DisGeneFormer: Precise Disease Gene Prioritization by Integrating Local and Global Graph Attention
DisGeneFormer: Precise Disease Gene Prioritization by Integrating Local and Global Graph Attention
Koeksal, R.; Fritz, A.; Kumar, A.; Schmidts, M.; Tran, V. D.; Backofen, R.
AbstractIdentifying genes associated with human diseases is essential for effective diagnosis and treatment. Experimentally identifying disease-causing genes is time-consuming and expensive. Computational prioritization methods aim to streamline this process by ranking genes based on their likelihood of association with a given disease.

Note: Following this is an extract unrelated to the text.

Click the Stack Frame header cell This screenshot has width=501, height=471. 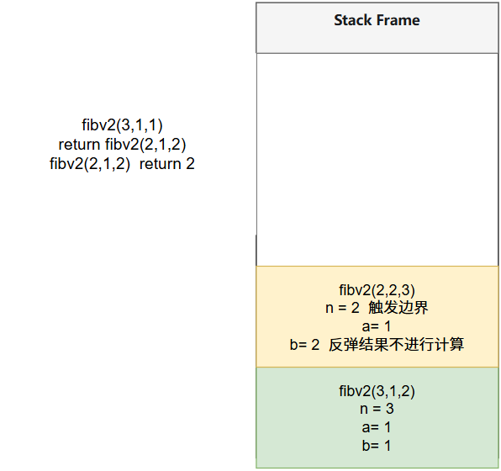coord(377,28)
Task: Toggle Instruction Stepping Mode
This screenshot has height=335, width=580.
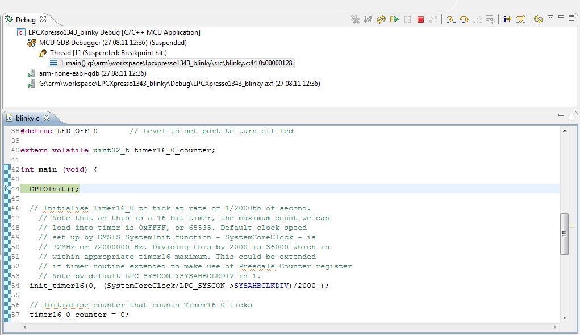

However, existing methods often report long ranked lists consisting of thousands of potential disease genes, often containing a high number of false positives. This fails to meet the practical needs of clinicians who require shorter, more precise candidate lists. To address this problem, we introduce DisGeneFormer (DGF), an end-to-end disease-gene prioritization pipeline. Our approach is based on two distinct graph representations, modeling gene and disease relationships, respectively. Each graph is first processed separately by graph attention and then jointly by a transformer module to combine within-graph and cross-graph knowledge through local and global attention. We propose an evaluation pipeline based on the precision of a top K ranked gene list, with K set to clinically feasible values between 5 and 50, relying solely on experimentally verified associations as ground truth. Our evaluation demonstrates that DGF substantially outperforms existing methods. We additionally assessed the influence of the negative data sampling strategy as well as analyses of the effect of graph topology and features on the performance of our model.